Calcium imaging is a well-established, non-invasive or minimally technique designed to study the electrical signaling neurons. Calcium regulates the release of gliotransmitters in astrocytes. Analyzing astrocytic calcium transients can provide significant insights into mechanisms such as neuroplasticity and neural signal modulation.
In the past decade, numerous methods have been developed to analyze in-vivo calcium imaging data that involves complex techniques such as overlapping signals segregation and motion artifact correction. The hypothesis used to detect calcium signal is the spatiotemporal sparsity of calcium signal, and these methods are unable to identify the passive cells that are not actively firing during the time frame in the video. Statistics regarding the percentage of cells in each frame of view can be critical for the analysis of calcium imaging data for human induced pluripotent stem cells derived neurons and astrocytes.

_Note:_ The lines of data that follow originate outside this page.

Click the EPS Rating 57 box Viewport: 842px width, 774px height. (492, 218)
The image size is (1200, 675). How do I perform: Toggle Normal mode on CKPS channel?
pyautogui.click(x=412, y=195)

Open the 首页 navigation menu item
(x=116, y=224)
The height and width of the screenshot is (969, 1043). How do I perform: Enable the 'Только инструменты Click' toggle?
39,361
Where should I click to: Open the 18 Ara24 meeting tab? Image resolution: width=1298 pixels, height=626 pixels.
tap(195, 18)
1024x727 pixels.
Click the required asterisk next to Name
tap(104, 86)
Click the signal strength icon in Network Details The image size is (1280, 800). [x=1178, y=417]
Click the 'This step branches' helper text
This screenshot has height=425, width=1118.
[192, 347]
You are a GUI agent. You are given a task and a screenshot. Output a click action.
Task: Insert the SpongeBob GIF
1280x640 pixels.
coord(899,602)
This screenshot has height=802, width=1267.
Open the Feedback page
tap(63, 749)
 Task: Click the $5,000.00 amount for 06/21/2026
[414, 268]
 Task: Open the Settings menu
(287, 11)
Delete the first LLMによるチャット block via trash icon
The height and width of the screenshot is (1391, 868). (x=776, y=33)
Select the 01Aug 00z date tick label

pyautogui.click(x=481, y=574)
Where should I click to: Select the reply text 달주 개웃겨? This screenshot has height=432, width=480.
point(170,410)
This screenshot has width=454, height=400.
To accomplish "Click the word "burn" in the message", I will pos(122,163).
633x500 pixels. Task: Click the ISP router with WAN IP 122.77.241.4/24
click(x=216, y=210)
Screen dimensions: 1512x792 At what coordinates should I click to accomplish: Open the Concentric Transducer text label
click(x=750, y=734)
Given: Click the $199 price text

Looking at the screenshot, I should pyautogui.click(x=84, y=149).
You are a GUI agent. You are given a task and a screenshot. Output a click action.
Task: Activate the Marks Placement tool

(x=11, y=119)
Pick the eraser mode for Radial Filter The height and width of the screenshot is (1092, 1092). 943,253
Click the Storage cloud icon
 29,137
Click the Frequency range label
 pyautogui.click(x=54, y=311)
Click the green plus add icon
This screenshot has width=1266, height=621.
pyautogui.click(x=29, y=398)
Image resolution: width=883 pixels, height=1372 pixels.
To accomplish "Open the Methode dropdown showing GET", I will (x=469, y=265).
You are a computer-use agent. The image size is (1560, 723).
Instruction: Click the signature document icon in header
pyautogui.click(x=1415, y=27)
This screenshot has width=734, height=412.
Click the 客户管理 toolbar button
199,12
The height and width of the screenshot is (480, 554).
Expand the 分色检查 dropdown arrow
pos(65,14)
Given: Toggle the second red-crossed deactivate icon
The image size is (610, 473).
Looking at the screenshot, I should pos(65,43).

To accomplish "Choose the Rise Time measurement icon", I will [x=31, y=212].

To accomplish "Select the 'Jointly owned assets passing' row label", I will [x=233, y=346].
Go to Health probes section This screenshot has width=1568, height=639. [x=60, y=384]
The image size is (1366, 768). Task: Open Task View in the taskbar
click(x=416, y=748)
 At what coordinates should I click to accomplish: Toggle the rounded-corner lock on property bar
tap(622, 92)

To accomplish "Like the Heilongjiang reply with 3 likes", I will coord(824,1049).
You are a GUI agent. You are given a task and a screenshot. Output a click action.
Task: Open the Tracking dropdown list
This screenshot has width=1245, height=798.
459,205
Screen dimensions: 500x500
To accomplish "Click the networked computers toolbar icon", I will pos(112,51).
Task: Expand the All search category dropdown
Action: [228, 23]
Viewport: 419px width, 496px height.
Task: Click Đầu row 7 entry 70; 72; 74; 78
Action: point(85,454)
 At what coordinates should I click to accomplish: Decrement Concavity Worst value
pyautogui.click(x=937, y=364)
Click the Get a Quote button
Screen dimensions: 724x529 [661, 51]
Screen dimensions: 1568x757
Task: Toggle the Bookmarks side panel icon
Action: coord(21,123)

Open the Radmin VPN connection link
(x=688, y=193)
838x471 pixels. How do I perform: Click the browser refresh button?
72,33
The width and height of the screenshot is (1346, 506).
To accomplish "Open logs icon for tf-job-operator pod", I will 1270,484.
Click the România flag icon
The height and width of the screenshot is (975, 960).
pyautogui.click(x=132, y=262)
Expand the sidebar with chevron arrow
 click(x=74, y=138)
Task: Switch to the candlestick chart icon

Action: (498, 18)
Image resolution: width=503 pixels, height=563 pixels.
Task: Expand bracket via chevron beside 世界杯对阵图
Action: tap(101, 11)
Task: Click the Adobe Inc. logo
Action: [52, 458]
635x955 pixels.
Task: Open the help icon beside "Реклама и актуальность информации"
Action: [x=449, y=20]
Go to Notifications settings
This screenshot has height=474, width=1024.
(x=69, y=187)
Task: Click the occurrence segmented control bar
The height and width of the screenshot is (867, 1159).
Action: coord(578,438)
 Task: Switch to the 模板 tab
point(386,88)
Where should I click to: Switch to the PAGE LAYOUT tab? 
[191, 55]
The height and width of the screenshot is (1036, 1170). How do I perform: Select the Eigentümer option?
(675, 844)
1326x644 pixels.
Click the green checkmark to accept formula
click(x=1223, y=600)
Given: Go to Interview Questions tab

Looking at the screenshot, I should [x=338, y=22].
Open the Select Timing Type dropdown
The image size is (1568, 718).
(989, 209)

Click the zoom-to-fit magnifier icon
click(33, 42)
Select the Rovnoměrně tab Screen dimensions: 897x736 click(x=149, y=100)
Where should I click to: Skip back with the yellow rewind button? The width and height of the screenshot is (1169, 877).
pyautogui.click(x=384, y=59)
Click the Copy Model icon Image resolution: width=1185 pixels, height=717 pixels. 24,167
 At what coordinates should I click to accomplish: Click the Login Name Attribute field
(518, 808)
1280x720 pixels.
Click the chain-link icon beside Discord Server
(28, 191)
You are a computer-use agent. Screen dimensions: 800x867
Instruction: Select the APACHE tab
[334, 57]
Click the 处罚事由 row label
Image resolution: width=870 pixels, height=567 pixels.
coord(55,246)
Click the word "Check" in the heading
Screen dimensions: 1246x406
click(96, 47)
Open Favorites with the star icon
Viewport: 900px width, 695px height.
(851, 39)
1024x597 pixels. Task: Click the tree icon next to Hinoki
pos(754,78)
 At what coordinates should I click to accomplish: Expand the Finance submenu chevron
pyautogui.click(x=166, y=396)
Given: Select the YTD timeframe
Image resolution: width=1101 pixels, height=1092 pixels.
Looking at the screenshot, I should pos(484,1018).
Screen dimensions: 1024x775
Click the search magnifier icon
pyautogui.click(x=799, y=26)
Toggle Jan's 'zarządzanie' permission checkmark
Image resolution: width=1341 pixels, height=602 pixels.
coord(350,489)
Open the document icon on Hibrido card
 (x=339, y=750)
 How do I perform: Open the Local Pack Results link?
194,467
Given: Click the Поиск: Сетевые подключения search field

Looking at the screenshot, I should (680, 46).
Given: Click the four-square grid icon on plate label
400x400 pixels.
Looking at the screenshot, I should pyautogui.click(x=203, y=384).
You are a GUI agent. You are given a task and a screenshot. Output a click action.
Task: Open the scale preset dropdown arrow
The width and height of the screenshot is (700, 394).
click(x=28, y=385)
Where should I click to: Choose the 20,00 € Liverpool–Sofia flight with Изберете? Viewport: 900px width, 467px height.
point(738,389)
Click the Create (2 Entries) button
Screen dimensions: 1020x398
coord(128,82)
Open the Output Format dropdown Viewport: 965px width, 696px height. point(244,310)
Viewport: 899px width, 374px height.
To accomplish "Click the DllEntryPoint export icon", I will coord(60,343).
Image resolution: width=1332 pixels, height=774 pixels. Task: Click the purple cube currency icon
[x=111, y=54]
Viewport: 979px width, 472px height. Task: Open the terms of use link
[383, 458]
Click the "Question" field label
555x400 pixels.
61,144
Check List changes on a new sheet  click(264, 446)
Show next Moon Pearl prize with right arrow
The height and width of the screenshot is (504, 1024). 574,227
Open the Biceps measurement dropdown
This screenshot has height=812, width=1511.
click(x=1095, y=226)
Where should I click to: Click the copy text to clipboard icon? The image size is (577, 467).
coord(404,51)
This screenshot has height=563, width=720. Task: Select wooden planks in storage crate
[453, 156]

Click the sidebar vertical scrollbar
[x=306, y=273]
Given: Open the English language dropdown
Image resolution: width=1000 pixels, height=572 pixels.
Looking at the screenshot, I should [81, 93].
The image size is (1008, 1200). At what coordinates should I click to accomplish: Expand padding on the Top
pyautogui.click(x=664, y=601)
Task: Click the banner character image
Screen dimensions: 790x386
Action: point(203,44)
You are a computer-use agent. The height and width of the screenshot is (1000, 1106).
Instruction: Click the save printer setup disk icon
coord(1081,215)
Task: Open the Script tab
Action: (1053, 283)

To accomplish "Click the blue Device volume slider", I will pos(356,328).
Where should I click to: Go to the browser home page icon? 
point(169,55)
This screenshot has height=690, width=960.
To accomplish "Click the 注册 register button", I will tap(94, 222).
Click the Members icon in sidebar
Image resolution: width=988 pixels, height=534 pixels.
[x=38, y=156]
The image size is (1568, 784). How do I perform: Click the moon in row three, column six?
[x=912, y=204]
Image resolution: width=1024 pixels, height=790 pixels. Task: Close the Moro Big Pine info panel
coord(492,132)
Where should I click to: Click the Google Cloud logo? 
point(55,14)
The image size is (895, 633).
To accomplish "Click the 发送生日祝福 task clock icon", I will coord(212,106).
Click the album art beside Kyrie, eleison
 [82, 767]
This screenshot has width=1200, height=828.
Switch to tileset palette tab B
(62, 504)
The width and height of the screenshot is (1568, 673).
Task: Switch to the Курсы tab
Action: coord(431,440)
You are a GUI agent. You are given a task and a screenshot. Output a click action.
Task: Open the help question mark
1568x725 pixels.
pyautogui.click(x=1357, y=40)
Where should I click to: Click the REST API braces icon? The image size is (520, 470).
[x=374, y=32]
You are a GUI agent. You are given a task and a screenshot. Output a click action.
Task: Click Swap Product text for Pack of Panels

The objective of this research is to develop a simple and efficient semi-automated pipeline for analysis of in-vitro calcium imaging data. The region of interest (ROI) based image segmentation is used to extract the data regarding intensity fluctuation caused by calcium concentration changes in each cell. It is achieved by using two approaches: basic image segmentation approach and a machine learning approach. The intensity data is evaluated using a custom-made MATLAB that generates statistical information and graphical representation of the number of spiking cells in each field of view, the number of spikes per cell and spike height.